Description of the task ▸
Quote the data below word for word, beginning with the line that contains "Task: Increase the" and continuing through the final line of the data, both included.

Records of locating words and elements:
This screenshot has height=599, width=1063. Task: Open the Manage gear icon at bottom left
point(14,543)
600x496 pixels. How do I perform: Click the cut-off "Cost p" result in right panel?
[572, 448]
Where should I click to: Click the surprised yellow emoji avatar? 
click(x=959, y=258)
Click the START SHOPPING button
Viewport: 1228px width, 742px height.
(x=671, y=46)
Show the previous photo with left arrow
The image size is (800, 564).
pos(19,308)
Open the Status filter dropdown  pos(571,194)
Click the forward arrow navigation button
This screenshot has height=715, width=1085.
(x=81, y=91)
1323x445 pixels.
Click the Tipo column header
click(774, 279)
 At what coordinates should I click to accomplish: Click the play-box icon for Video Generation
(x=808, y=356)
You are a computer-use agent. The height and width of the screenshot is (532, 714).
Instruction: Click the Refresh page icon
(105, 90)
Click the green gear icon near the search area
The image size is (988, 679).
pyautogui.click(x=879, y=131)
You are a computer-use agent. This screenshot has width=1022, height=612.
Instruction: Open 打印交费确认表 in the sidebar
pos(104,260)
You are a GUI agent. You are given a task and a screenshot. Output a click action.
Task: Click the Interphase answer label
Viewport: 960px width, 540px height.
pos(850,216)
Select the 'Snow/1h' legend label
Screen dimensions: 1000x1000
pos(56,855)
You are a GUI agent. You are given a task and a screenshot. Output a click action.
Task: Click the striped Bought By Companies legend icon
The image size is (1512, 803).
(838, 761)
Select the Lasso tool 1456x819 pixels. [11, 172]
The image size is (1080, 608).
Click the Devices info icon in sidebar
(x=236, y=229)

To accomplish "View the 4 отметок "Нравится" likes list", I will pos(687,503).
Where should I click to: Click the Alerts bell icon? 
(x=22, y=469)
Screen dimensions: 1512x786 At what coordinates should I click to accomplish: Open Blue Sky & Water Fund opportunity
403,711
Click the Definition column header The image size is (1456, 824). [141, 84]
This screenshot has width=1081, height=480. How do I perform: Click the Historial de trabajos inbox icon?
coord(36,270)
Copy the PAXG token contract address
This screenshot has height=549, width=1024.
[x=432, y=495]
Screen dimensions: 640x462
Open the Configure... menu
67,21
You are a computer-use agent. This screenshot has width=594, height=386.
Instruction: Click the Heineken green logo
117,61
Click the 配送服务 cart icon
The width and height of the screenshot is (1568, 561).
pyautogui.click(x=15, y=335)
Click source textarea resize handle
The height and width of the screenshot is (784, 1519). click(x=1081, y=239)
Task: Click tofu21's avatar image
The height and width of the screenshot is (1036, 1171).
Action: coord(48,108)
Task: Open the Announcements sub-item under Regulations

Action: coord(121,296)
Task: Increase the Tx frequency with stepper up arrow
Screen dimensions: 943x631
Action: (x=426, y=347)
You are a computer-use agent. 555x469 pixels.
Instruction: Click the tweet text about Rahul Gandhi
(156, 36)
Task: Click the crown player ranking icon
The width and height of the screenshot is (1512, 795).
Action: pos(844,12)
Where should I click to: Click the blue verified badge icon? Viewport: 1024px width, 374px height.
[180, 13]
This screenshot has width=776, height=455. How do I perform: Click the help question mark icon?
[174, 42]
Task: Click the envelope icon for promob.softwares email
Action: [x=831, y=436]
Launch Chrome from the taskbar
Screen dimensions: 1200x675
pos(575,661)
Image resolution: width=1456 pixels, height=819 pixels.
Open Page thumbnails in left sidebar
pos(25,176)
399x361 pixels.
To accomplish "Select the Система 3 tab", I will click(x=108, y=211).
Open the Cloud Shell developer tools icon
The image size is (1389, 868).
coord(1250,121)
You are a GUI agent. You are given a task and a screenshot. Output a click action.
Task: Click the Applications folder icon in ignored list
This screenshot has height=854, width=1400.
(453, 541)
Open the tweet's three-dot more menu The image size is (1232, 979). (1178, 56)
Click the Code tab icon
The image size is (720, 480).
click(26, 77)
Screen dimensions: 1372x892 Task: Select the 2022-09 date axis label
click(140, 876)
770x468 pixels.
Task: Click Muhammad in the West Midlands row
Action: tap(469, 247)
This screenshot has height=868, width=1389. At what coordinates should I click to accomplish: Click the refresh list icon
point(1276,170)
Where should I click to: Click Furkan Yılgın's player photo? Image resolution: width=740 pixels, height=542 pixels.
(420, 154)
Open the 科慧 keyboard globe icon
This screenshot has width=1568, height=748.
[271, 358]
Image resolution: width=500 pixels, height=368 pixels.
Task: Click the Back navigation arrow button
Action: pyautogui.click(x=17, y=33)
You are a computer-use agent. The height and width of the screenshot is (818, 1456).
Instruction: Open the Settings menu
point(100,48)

Expected answer ▸
Task: Increase the Tx frequency with stepper up arrow
Screen dimensions: 943x631
Action: (x=426, y=347)
You are a computer-use agent. 555x469 pixels.
Instruction: Click the tweet text about Rahul Gandhi
(156, 36)
Task: Click the crown player ranking icon
The width and height of the screenshot is (1512, 795).
Action: pos(844,12)
Where should I click to: Click the blue verified badge icon? Viewport: 1024px width, 374px height.
[180, 13]
This screenshot has width=776, height=455. How do I perform: Click the help question mark icon?
[174, 42]
Task: Click the envelope icon for promob.softwares email
Action: [x=831, y=436]
Launch Chrome from the taskbar
Screen dimensions: 1200x675
pos(575,661)
Image resolution: width=1456 pixels, height=819 pixels.
Open Page thumbnails in left sidebar
pos(25,176)
399x361 pixels.
To accomplish "Select the Система 3 tab", I will click(x=108, y=211).
Open the Cloud Shell developer tools icon
The image size is (1389, 868).
coord(1250,121)
You are a GUI agent. You are given a task and a screenshot. Output a click action.
Task: Click the Applications folder icon in ignored list
This screenshot has height=854, width=1400.
(453, 541)
Open the tweet's three-dot more menu The image size is (1232, 979). (1178, 56)
Click the Code tab icon
The image size is (720, 480).
click(26, 77)
Screen dimensions: 1372x892 Task: Select the 2022-09 date axis label
click(140, 876)
770x468 pixels.
Task: Click Muhammad in the West Midlands row
Action: tap(469, 247)
This screenshot has height=868, width=1389. At what coordinates should I click to accomplish: Click the refresh list icon
point(1276,170)
Where should I click to: Click Furkan Yılgın's player photo? Image resolution: width=740 pixels, height=542 pixels.
(420, 154)
Open the 科慧 keyboard globe icon
This screenshot has width=1568, height=748.
[271, 358]
Image resolution: width=500 pixels, height=368 pixels.
Task: Click the Back navigation arrow button
Action: pyautogui.click(x=17, y=33)
You are a computer-use agent. The height and width of the screenshot is (818, 1456).
Instruction: Open the Settings menu
point(100,48)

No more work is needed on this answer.